John S. (Jack) Gallagher, Jr., a railroad economist and consultant who in the 1950s was traffic and transportation editor of Railway Age, has died at the age of 94. Gallagher was part of a high visibility effort in the mid-20th Century to reinvent the passenger train. His friend, rail historian Geoffrey Doughty, recalls that at the age of 90 Gallagher was still working on high speed and lightweight train development. Death came on Dec. 31, 2009.

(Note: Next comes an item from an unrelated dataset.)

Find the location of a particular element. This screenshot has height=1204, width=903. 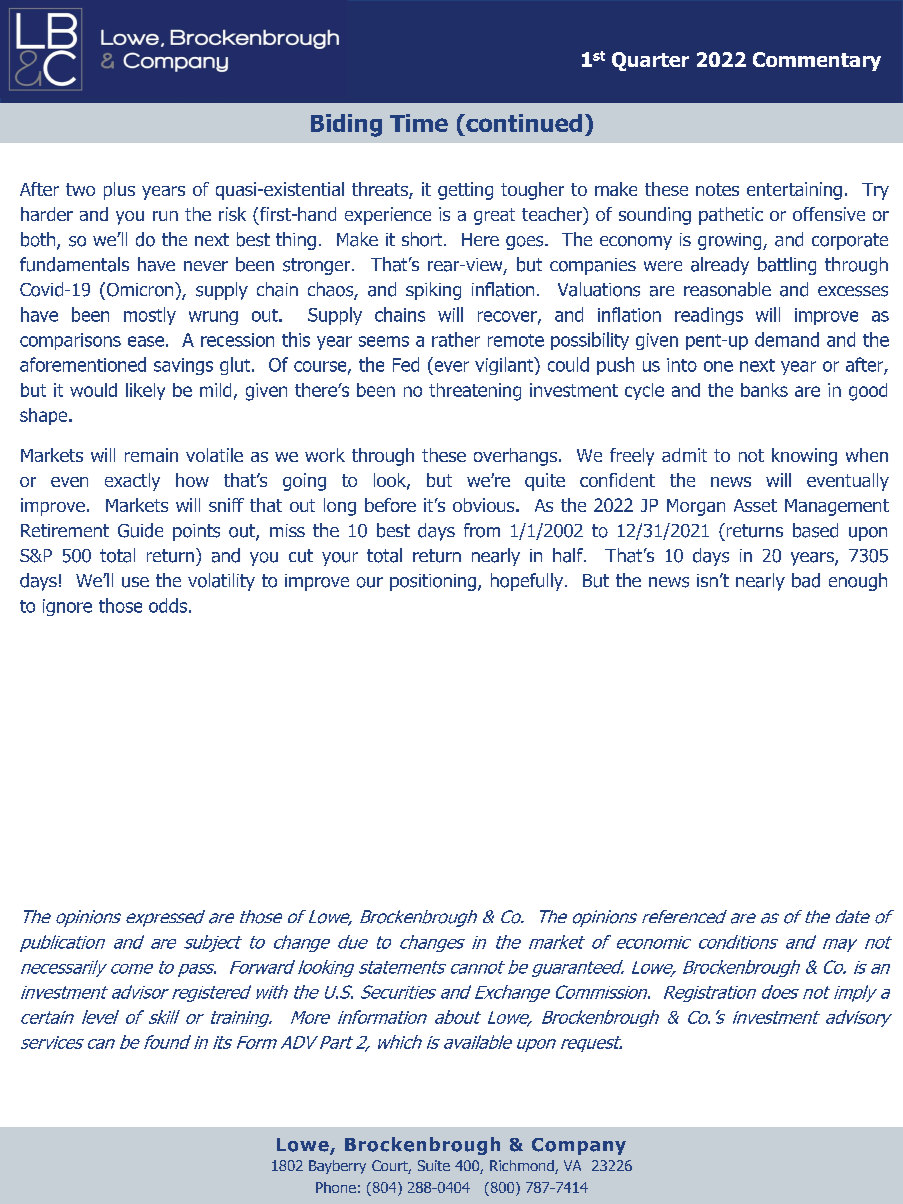

Suite is located at coordinates (434, 1165).
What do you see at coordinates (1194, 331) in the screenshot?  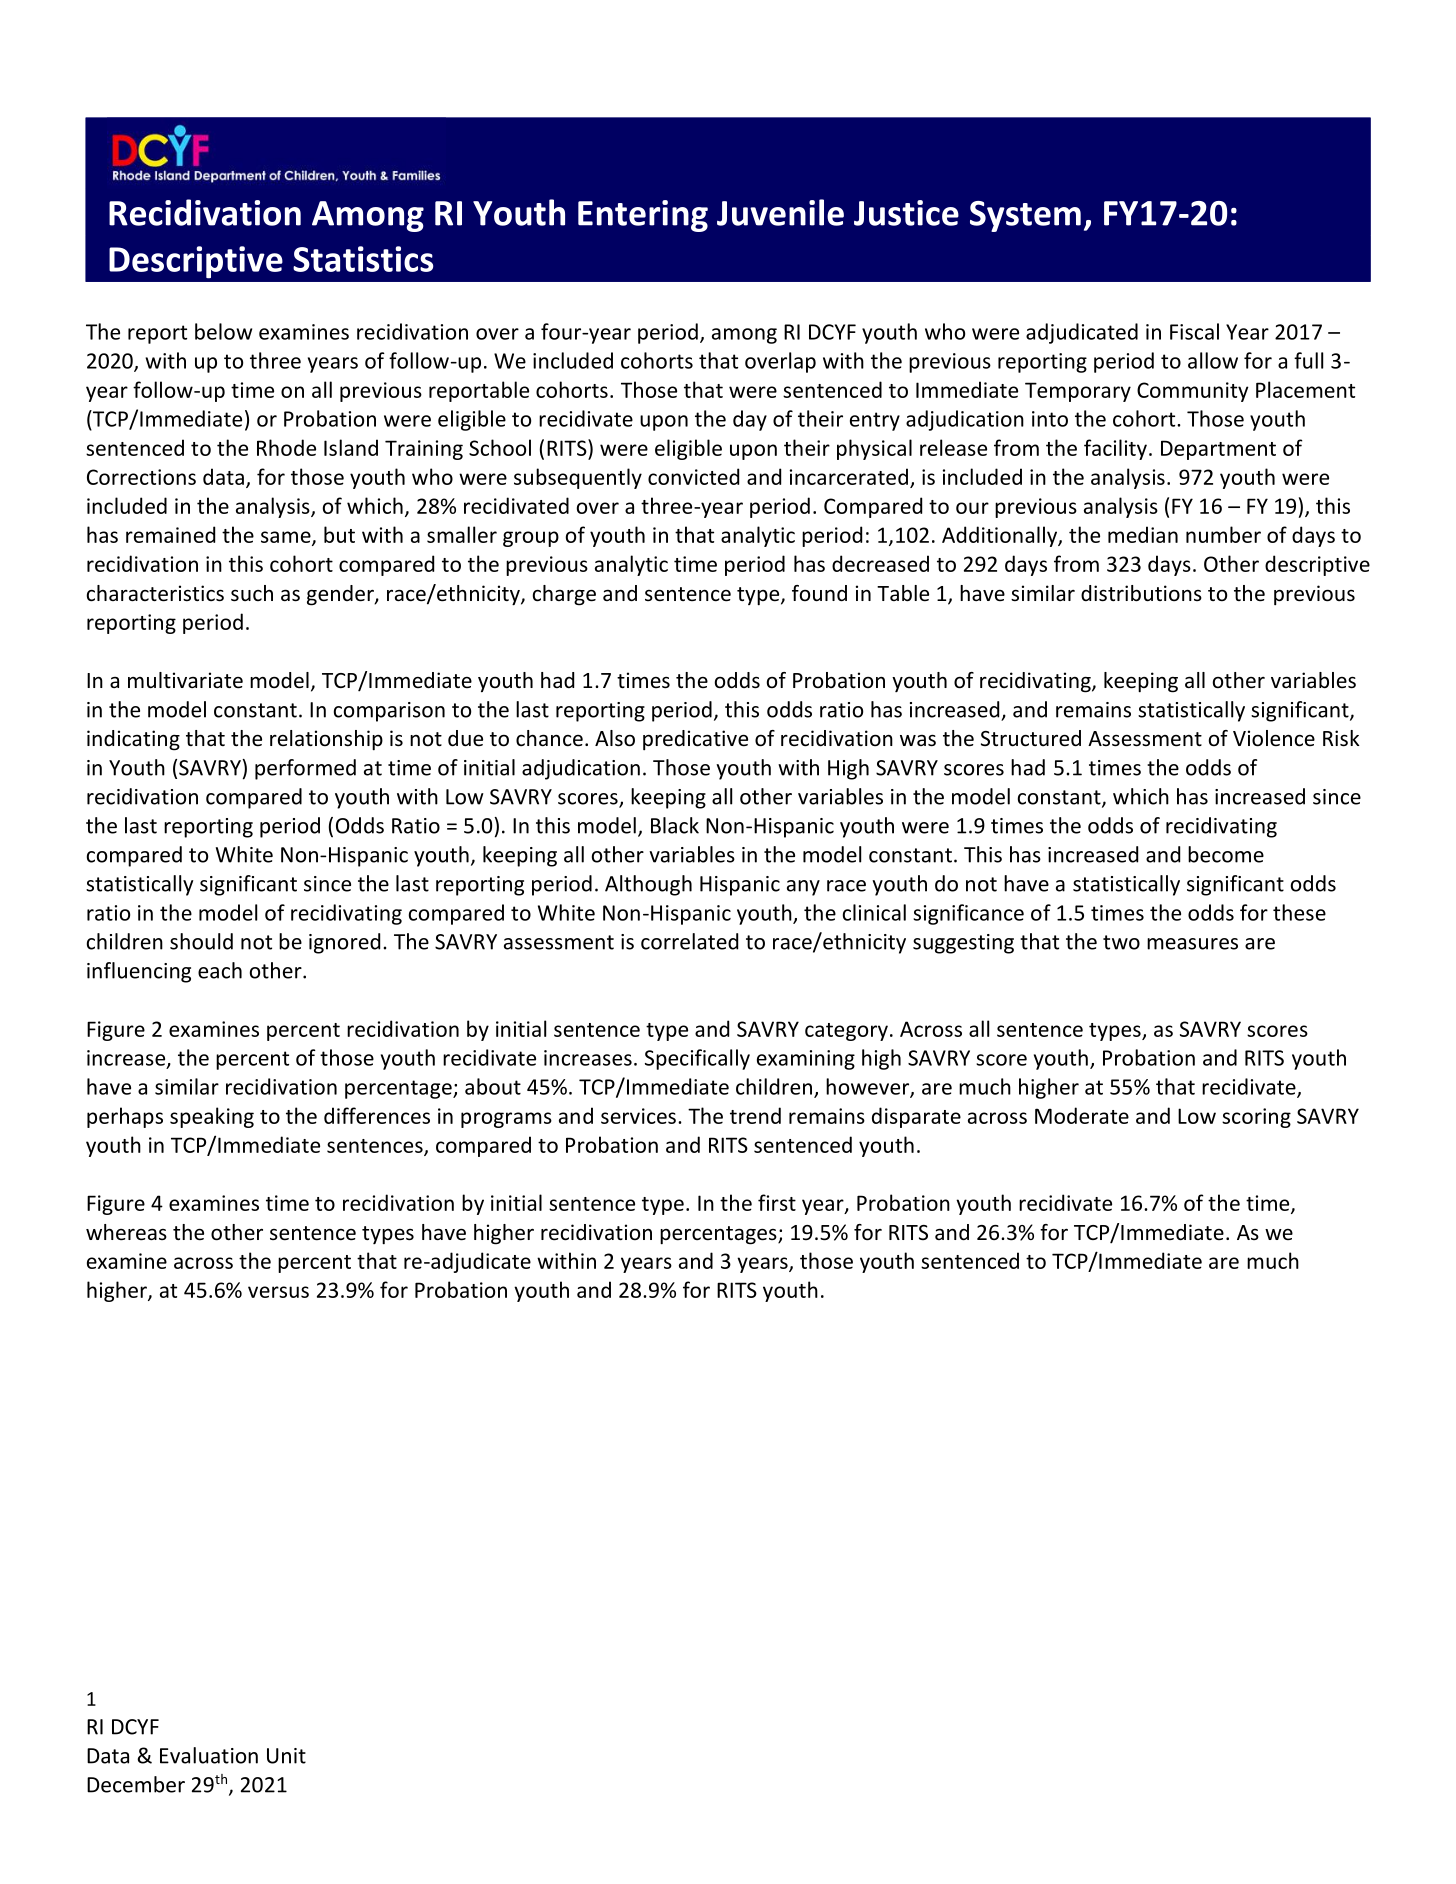 I see `Fiscal` at bounding box center [1194, 331].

“In addition to his work for the World Ban and US AID in Asia,” recalls Doughty, “It was Jack Gallagher who developed passenger studies for the New York, New Haven & Hartford Railroad, and then was appointed to lead New York Central’s passenger research bureau by Robert R. Young. It was Gallagher who, along with his small department, undertook passenger studies that resulted in the passenger service plan bearing his name, and was manifested in NYC’s short-lived Travel Tailored Schedules of 1956-57 during Young’s crusade to revolutionize America's passenger service. Young’s ‘new trains’ were highly publicized during his brief leadership of NYC 1954-1958.
“Although the passenger research bureau was disbanded following the death of Young in January 1958, the bureau's findings were late rimplemented by President Al Perlman in his drive to eliminate passenger losses and then passenger service altogether. NYC's (and later Amtrak’s ‘Empire Service’) was based on Gallagher’s findings. Indeed, he was one of the corporation’s early advisors and the overall results of his studies have served as an economic cornerstone of fundamental passenger service operations.
“He eagerly and generously helped a platoon of usyounger passenger transportation advocates (and historians) understand the past while looking to the future of passenger rail transport,” Doughty says.